---------- Trecho fornecido ----------

Apesar disso, flagrei-me a matutar sobre
aquela expressão curiosa da filosofia fútil: corpo metafísico. Não me parecia bastante afirmar que o emprego do termo “metafísico”,
para referir-se ao “corpo”, era o simples resultado do analfabetismo filosófico
da colunista que escreveu aquela matéria. Eu precisava ir além daquela obviedade. Tinha
de haver algo mais naquele conceito inovador.
Foi assim que, ensimesmado, percebi que
aquela coluna sobre a rotina banal duma advogada estava, em verdade, a anunciar
uma das maiores revoluções da história do pensamento filosófico mundial. Trata-se
da "doutrina do corpo metafísico".
Proponho-me o desafio de explicar os prolegômenos dessa filosofia,
caro leitor.
Filosoficamente, a "doutrina do corpo
metafísico" tem como matriz teórica uma interpretação renovada da Grundlegung zur Metaphysik der Sitten
("Fundamentação da Metafísica dos Costumes"), do filósofo alemão
Immanuel Kant.
Em sua obra clássica, Kant propunha o estudo
da filosofia moral expurgado de quaisquer influências empíricas, fundadas em
princípios da experiência, uma vez que a dimensão da obrigação moral não se
situaria na natureza do homem ou de suas condições, mas sim no plano
apriorístico da razão pura. Assim, o gênio alemão buscava extrair a base da sua
filosofia pura dos costumes, a fonte dos princípios práticos que residem a priori na nossa razão. Kant, com sua filosofia
moral pura, queria encontrar diretrizes práticas capazes de evitar a
degenerescência dos costumes desapercebidos duma razão apriorística.

---------- Entradas extraídas ----------

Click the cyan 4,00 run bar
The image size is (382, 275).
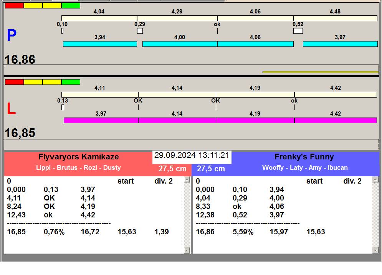point(180,44)
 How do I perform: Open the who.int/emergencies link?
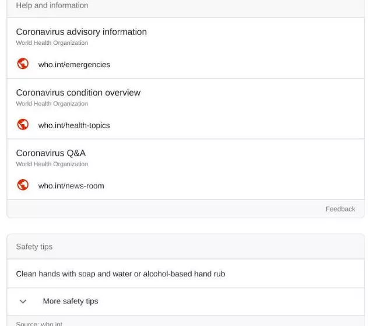[74, 65]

----------

## O que fazer
Passe para o inglês esta frase do trecho fornecido: "Proponho-me o desafio de explicar os prolegômenos dessa filosofia, caro leitor." Baseie-se somente no trecho fornecido.

## Resultado esperado
I set myself the challenge of explaining the prolegomena of this philosophy, dear reader.